Written problem:
Please return all of the lines below as a JSON list of strings, with one string per line and blank lines left out.

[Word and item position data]
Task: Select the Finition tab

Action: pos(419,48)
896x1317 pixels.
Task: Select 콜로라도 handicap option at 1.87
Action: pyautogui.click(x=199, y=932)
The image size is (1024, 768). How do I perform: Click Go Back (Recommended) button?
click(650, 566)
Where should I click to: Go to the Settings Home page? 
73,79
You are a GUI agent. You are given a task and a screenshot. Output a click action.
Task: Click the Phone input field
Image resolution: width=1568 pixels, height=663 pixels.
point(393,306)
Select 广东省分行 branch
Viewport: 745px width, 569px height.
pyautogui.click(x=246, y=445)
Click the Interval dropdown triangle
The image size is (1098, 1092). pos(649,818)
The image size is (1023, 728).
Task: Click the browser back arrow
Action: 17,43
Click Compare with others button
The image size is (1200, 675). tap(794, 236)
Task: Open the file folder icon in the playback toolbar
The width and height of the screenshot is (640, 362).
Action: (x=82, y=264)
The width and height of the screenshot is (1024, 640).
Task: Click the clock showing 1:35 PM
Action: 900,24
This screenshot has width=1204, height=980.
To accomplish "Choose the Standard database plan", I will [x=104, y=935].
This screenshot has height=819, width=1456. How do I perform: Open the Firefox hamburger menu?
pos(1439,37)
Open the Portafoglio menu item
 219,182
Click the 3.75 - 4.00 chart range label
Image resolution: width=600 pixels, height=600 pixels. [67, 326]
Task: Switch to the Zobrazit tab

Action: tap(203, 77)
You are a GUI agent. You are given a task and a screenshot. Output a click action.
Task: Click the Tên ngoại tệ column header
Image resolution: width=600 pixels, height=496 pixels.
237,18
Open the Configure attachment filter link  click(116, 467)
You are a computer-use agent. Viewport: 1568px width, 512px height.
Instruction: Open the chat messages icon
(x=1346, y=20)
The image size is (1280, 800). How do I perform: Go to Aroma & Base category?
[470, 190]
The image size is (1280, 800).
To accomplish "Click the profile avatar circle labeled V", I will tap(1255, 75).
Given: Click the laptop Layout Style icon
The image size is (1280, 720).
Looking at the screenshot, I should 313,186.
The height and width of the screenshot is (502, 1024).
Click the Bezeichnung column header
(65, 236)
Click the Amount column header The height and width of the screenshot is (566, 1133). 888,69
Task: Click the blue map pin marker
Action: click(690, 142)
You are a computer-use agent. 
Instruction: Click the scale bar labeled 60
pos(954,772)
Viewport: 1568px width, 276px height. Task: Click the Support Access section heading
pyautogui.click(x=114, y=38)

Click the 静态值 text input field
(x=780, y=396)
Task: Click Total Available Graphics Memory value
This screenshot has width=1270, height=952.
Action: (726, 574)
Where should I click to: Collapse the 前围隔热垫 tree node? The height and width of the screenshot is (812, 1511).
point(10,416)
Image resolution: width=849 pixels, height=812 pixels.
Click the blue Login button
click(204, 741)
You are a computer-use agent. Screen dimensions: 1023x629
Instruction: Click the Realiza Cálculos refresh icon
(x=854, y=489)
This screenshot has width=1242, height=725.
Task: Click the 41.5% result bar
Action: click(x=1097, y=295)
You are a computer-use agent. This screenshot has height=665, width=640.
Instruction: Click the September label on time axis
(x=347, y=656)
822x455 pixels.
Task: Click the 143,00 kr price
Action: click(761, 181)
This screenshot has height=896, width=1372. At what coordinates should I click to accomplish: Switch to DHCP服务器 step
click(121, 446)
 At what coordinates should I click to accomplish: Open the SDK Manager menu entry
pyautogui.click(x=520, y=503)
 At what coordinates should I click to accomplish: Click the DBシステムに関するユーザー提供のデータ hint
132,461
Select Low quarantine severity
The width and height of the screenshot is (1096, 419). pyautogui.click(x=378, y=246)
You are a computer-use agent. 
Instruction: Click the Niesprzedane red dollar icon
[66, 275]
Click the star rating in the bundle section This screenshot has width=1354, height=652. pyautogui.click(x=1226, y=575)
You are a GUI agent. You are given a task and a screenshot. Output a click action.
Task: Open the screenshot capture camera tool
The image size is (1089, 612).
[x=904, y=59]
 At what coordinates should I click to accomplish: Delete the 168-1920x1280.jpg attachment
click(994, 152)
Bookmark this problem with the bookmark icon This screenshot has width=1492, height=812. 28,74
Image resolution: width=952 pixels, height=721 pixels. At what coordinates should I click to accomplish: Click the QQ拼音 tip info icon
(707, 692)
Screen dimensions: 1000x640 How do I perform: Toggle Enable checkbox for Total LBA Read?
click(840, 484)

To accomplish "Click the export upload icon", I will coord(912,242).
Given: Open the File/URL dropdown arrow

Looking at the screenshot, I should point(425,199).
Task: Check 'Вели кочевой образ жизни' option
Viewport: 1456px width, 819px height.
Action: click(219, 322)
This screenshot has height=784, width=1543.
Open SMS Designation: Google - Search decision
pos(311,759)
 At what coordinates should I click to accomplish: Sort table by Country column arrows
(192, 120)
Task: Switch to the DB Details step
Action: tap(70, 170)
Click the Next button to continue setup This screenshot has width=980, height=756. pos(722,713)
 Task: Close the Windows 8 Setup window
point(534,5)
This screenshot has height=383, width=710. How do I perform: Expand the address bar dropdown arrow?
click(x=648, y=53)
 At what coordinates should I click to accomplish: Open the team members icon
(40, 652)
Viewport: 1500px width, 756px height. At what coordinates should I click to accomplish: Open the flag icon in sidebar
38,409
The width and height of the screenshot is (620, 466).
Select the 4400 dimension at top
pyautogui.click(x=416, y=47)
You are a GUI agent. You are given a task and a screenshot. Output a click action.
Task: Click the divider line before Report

Finished answer:
[
  "Task: Select the Finition tab",
  "Action: pos(419,48)",
  "896x1317 pixels.",
  "Task: Select 콜로라도 handicap option at 1.87",
  "Action: pyautogui.click(x=199, y=932)",
  "The image size is (1024, 768). How do I perform: Click Go Back (Recommended) button?",
  "click(650, 566)",
  "Where should I click to: Go to the Settings Home page? ",
  "73,79",
  "You are a GUI agent. You are given a task and a screenshot. Output a click action.",
  "Task: Click the Phone input field",
  "Image resolution: width=1568 pixels, height=663 pixels.",
  "point(393,306)",
  "Select 广东省分行 branch",
  "Viewport: 745px width, 569px height.",
  "pyautogui.click(x=246, y=445)",
  "Click the Interval dropdown triangle",
  "The image size is (1098, 1092). pos(649,818)",
  "The image size is (1023, 728).",
  "Task: Click the browser back arrow",
  "Action: 17,43",
  "Click Compare with others button",
  "The image size is (1200, 675). tap(794, 236)",
  "Task: Open the file folder icon in the playback toolbar",
  "The width and height of the screenshot is (640, 362).",
  "Action: (x=82, y=264)",
  "The width and height of the screenshot is (1024, 640).",
  "Task: Click the clock showing 1:35 PM",
  "Action: 900,24",
  "This screenshot has width=1204, height=980.",
  "To accomplish \"Choose the Standard database plan\", I will [x=104, y=935].",
  "This screenshot has height=819, width=1456. How do I perform: Open the Firefox hamburger menu?",
  "pos(1439,37)",
  "Open the Portafoglio menu item",
  " 219,182",
  "Click the 3.75 - 4.00 chart range label",
  "Image resolution: width=600 pixels, height=600 pixels. [67, 326]",
  "Task: Switch to the Zobrazit tab",
  "Action: tap(203, 77)",
  "You are a GUI agent. You are given a task and a screenshot. Output a click action.",
  "Task: Click the Tên ngoại tệ column header",
  "Image resolution: width=600 pixels, height=496 pixels.",
  "237,18",
  "Open the Configure attachment filter link  click(116, 467)",
  "You are a computer-use agent. Viewport: 1568px width, 512px height.",
  "Instruction: Open the chat messages icon",
  "(x=1346, y=20)",
  "The image size is (1280, 800). How do I perform: Go to Aroma & Base category?",
  "[470, 190]",
  "The image size is (1280, 800).",
  "To accomplish \"Click the profile avatar circle labeled V\", I will tap(1255, 75).",
  "Given: Click the laptop Layout Style icon",
  "The image size is (1280, 720).",
  "Looking at the screenshot, I should 313,186.",
  "The height and width of the screenshot is (502, 1024).",
  "Click the Bezeichnung column header",
  "(65, 236)",
  "Click the Amount column header The height and width of the screenshot is (566, 1133). 888,69",
  "Task: Click the blue map pin marker",
  "Action: click(690, 142)",
  "You are a computer-use agent. ",
  "Instruction: Click the scale bar labeled 60",
  "pos(954,772)",
  "Viewport: 1568px width, 276px height. Task: Click the Support Access section heading",
  "pyautogui.click(x=114, y=38)",
  "Click the 静态值 text input field",
  "(x=780, y=396)",
  "Task: Click Total Available Graphics Memory value",
  "This screenshot has width=1270, height=952.",
  "Action: (726, 574)",
  "Where should I click to: Collapse the 前围隔热垫 tree node? The height and width of the screenshot is (812, 1511).",
  "point(10,416)",
  "Image resolution: width=849 pixels, height=812 pixels.",
  "Click the blue Login button",
  "click(204, 741)",
  "You are a computer-use agent. Screen dimensions: 1023x629",
  "Instruction: Click the Realiza Cálculos refresh icon",
  "(x=854, y=489)",
  "This screenshot has width=1242, height=725.",
  "Task: Click the 41.5% result bar",
  "Action: click(x=1097, y=295)",
  "You are a computer-use agent. This screenshot has height=665, width=640.",
  "Instruction: Click the September label on time axis",
  "(x=347, y=656)",
  "822x455 pixels.",
  "Task: Click the 143,00 kr price",
  "Action: click(761, 181)",
  "This screenshot has height=896, width=1372. At what coordinates should I click to accomplish: Switch to DHCP服务器 step",
  "click(121, 446)",
  " At what coordinates should I click to accomplish: Open the SDK Manager menu entry",
  "pyautogui.click(x=520, y=503)",
  " At what coordinates should I click to accomplish: Click the DBシステムに関するユーザー提供のデータ hint",
  "132,461",
  "Select Low quarantine severity",
  "The width and height of the screenshot is (1096, 419). pyautogui.click(x=378, y=246)",
  "You are a computer-use agent. ",
  "Instruction: Click the Niesprzedane red dollar icon",
  "[66, 275]",
  "Click the star rating in the bundle section This screenshot has width=1354, height=652. pyautogui.click(x=1226, y=575)",
  "You are a GUI agent. You are given a task and a screenshot. Output a click action.",
  "Task: Open the screenshot capture camera tool",
  "The image size is (1089, 612).",
  "[x=904, y=59]",
  " At what coordinates should I click to accomplish: Delete the 168-1920x1280.jpg attachment",
  "click(994, 152)",
  "Bookmark this problem with the bookmark icon This screenshot has width=1492, height=812. 28,74",
  "Image resolution: width=952 pixels, height=721 pixels. At what coordinates should I click to accomplish: Click the QQ拼音 tip info icon",
  "(707, 692)",
  "Screen dimensions: 1000x640 How do I perform: Toggle Enable checkbox for Total LBA Read?",
  "click(840, 484)",
  "To accomplish \"Click the export upload icon\", I will coord(912,242).",
  "Given: Open the File/URL dropdown arrow",
  "Looking at the screenshot, I should point(425,199).",
  "Task: Check 'Вели кочевой образ жизни' option",
  "Viewport: 1456px width, 819px height.",
  "Action: click(219, 322)",
  "This screenshot has height=784, width=1543.",
  "Open SMS Designation: Google - Search decision",
  "pos(311,759)",
  " At what coordinates should I click to accomplish: Sort table by Country column arrows",
  "(192, 120)",
  "Task: Switch to the DB Details step",
  "Action: tap(70, 170)",
  "Click the Next button to continue setup This screenshot has width=980, height=756. pos(722,713)",
  " Task: Close the Windows 8 Setup window",
  "point(534,5)",
  "This screenshot has height=383, width=710. How do I perform: Expand the address bar dropdown arrow?",
  "click(x=648, y=53)",
  " At what coordinates should I click to accomplish: Open the team members icon",
  "(40, 652)",
  "Viewport: 1500px width, 756px height. At what coordinates should I click to accomplish: Open the flag icon in sidebar",
  "38,409",
  "The width and height of the screenshot is (620, 466).",
  "Select the 4400 dimension at top",
  "pyautogui.click(x=416, y=47)",
  "You are a GUI agent. You are given a task and a screenshot. Output a click action.",
  "Task: Click the divider line before Report"
]